By IANS,
Washington : Global yearly carbon dioxide emissions from fossil fuels and manufacturing cement have shot up to 8.5 billion tonnes by 2007, from 6.1 billion tonnes in 1992.
But the source of emissions has shifted dramatically to developing countries like China and India, according to the US Department of Energy’s Carbon Dioxide Information Analysis Centre at Oak Ridge National Lab (ORNL).
“The most recent estimates suggest that India passed Japan in 2002, China became the largest emitter in 2006, and India is poised to pass Russia to become the third largest emitter, probably this year,” said Gregg Marland of ORNL’s Environmental Sciences Division.
“The US was the largest emitter of CO2 (carbon dioxide) in 1992, followed in order by China, Russia, Japan and India,” he added.
The latest estimates of annual emissions indicate that they are continuing to grow rapidly and that the pattern of emissions has changed markedly since the drafting of the United Nations Framework Convention on Climate Change in 1992. It was then that the international community expressed concern about limiting emissions of greenhouse gases.

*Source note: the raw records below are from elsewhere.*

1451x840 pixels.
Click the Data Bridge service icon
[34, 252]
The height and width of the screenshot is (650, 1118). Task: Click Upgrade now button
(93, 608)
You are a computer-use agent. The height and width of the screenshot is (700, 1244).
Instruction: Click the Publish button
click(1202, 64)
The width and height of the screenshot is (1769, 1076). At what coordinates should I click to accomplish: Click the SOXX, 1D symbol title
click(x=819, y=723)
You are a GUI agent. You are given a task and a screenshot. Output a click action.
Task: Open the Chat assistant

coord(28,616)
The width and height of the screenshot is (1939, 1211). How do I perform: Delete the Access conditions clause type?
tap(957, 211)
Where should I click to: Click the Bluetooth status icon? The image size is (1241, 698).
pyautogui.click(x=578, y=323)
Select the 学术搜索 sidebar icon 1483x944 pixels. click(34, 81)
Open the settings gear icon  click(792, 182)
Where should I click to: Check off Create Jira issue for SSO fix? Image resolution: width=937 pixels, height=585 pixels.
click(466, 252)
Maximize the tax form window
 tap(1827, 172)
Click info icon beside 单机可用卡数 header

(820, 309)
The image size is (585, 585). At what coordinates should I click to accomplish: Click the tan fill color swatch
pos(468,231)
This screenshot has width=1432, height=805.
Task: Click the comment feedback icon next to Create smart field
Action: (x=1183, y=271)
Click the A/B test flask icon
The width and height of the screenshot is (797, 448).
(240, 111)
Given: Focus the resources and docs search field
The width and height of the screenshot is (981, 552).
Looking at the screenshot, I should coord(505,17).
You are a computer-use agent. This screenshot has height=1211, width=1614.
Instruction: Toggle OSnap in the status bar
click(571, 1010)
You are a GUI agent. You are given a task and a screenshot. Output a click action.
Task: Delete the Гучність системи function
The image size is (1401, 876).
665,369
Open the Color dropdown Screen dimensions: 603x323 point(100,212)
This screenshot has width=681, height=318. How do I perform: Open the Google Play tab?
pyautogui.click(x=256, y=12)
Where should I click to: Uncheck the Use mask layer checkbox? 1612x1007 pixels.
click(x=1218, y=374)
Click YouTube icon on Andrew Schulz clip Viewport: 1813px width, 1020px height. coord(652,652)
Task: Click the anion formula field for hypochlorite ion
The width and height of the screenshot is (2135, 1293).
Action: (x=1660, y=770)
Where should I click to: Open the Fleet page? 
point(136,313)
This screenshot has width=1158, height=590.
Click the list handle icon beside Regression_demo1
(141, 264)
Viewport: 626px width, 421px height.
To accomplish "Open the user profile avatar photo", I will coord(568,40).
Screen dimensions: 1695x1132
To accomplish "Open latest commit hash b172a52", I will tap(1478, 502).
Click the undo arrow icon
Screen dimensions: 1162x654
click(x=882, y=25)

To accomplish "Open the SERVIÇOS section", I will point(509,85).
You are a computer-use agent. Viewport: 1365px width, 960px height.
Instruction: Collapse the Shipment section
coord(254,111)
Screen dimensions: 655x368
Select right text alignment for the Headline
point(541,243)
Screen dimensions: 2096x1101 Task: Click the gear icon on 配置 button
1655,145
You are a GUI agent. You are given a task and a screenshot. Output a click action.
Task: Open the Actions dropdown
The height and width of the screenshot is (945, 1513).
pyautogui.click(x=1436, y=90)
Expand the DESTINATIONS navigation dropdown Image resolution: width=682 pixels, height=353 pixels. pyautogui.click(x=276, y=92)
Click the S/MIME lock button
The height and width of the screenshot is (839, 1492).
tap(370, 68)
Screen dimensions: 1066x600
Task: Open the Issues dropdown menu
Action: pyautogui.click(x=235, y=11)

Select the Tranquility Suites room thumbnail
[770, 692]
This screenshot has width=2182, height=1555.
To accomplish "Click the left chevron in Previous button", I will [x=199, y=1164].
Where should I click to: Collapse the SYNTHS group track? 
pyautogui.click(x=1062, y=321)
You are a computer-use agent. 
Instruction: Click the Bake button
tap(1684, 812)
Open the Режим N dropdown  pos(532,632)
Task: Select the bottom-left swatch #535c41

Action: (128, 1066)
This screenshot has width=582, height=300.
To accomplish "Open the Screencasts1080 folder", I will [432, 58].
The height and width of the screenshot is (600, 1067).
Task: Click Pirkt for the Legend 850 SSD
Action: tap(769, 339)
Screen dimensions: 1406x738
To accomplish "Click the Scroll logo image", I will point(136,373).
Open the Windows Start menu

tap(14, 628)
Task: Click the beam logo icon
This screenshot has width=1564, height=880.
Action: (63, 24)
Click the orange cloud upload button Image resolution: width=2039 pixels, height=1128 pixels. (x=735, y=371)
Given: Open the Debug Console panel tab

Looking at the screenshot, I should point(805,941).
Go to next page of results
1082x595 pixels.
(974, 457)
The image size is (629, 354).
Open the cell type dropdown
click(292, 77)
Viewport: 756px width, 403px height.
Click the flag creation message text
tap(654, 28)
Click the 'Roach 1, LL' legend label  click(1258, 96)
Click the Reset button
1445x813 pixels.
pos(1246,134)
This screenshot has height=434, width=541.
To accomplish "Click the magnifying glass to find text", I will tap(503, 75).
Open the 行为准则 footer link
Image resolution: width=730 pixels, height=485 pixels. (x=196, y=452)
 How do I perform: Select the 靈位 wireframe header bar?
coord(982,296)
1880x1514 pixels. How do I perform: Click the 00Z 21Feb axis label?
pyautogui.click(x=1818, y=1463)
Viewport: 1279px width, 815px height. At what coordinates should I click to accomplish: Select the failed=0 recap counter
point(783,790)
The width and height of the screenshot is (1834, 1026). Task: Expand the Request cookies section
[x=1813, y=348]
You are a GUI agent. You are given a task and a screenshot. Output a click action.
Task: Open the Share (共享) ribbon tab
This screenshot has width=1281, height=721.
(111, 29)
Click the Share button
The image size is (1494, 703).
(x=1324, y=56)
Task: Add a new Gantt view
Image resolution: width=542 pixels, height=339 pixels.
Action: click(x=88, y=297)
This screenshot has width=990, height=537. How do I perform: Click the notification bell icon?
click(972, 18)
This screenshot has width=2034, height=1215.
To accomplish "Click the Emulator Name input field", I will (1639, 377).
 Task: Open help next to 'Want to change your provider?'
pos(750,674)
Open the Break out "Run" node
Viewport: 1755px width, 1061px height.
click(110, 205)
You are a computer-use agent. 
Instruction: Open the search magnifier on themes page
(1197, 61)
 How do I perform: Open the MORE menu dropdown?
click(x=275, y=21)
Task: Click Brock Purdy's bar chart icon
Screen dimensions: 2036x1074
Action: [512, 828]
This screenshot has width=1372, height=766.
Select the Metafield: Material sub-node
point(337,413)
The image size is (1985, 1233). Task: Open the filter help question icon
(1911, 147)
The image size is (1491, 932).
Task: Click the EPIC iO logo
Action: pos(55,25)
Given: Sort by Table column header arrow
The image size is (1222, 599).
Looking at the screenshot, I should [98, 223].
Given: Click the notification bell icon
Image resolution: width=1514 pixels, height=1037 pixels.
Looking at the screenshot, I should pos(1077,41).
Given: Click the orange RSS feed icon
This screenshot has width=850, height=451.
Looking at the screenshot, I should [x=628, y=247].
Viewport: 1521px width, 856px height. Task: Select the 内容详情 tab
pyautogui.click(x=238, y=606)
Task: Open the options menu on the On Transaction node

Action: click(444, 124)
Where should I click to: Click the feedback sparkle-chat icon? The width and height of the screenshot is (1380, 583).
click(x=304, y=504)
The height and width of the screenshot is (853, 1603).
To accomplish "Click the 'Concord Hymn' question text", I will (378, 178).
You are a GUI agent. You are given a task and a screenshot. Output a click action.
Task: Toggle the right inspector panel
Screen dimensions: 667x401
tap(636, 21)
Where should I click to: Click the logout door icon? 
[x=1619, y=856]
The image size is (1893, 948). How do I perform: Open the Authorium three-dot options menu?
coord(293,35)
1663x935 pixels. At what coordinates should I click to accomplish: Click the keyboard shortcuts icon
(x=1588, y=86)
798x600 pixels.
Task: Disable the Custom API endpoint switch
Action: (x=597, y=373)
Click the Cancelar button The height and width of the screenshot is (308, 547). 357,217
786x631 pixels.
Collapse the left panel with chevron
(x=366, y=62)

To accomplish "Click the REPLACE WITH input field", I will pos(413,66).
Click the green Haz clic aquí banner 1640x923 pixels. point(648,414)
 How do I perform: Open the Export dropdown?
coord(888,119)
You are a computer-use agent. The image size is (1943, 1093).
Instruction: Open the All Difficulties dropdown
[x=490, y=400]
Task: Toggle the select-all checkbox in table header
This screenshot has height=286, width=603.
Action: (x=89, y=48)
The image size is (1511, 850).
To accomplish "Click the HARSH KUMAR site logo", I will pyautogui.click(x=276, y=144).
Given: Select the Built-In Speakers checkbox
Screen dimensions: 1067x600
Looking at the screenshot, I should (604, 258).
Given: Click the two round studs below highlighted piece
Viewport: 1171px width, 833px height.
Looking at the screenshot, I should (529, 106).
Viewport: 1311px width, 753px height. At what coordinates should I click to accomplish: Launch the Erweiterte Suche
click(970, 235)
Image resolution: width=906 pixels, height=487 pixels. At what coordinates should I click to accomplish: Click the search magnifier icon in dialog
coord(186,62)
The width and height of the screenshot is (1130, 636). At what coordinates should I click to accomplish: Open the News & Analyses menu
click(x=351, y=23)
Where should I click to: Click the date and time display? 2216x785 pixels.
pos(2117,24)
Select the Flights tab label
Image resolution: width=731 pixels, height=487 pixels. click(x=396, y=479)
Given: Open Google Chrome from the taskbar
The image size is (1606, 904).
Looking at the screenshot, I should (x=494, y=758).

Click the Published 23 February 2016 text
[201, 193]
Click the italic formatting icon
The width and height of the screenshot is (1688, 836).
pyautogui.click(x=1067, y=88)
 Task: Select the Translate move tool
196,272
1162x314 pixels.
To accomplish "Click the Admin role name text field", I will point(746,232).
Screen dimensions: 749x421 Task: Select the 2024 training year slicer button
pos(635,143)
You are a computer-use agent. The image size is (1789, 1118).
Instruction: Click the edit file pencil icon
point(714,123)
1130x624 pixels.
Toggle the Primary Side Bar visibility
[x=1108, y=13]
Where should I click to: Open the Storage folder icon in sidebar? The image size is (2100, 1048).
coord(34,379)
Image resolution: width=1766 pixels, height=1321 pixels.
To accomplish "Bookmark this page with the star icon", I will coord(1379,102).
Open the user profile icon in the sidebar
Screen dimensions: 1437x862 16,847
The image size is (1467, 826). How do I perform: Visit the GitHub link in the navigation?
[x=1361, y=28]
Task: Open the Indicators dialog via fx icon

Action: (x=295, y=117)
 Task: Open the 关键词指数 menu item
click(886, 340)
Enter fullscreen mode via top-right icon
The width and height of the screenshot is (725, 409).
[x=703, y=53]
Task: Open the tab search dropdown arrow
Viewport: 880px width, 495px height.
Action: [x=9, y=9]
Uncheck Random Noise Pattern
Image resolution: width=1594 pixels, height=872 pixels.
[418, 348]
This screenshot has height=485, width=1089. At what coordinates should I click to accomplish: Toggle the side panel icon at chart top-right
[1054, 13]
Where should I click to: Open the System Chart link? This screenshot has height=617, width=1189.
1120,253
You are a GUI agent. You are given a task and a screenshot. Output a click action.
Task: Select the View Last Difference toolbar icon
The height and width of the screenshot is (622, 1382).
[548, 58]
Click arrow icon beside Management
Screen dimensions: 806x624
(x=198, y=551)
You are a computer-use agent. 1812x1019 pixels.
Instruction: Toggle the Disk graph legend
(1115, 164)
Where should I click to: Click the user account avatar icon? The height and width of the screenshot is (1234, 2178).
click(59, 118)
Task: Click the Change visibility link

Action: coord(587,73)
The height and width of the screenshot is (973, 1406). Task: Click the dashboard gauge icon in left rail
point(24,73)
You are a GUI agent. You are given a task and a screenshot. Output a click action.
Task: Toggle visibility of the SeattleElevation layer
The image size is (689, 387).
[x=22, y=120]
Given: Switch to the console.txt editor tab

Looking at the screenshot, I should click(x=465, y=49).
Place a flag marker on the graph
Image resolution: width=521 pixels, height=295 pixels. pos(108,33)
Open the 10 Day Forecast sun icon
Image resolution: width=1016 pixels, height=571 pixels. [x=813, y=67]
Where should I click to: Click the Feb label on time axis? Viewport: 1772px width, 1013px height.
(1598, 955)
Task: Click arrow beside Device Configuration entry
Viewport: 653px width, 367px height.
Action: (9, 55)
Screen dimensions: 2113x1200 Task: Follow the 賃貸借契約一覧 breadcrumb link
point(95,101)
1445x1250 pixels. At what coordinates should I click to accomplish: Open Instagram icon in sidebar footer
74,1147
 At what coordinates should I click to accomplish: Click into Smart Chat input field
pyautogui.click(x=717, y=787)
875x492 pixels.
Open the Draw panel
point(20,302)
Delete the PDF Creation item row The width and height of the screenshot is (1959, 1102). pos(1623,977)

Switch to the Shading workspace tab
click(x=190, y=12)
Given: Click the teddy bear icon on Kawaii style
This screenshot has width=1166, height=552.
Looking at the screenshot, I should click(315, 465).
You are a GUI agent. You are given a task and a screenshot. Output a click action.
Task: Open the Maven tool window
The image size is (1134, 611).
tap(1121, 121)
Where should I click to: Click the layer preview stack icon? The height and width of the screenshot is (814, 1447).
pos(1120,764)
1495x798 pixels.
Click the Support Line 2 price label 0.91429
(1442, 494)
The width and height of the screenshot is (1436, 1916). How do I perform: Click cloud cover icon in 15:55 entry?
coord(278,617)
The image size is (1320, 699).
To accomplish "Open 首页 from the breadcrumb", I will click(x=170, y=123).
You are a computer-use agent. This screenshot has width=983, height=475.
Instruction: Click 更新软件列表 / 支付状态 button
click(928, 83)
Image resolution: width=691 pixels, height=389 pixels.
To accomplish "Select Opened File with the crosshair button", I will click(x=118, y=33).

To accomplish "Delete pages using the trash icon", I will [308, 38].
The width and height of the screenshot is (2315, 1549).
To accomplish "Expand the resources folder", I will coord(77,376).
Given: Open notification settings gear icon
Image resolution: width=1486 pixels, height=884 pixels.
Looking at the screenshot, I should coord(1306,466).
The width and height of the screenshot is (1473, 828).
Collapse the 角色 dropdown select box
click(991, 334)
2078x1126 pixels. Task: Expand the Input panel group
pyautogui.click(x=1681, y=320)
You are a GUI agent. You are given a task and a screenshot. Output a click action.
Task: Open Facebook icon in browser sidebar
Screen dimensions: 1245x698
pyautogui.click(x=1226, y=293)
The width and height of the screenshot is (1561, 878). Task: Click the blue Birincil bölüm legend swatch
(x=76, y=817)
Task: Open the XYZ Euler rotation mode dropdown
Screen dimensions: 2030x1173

In the Kyoto Protocol, 38 developed countries initially agreed to limit their emissions of greenhouse gases in an effort to minimize their potential impact on the earth’s climate system, according to ORNL press release.
At the time of drafting the United Nations Convention, those 38 countries were responsible for 62 percent of carbon dioxide emissions attributable to all countries. By the time the Kyoto Protocol was drafted in 1997 that fraction was down to 57 percent.
The recent emissions estimates show that by the time the Kyoto Protocol came into force in 2005 those 38 countries were the source of less than half of the national total of emissions (an estimated 49.7 percent), and this value as of 2007 was 47 percent.
More than half of global emissions are now from the so-called “developing countries”. The Kyoto Protocol has been ratified by 181 countries, but not by the United States.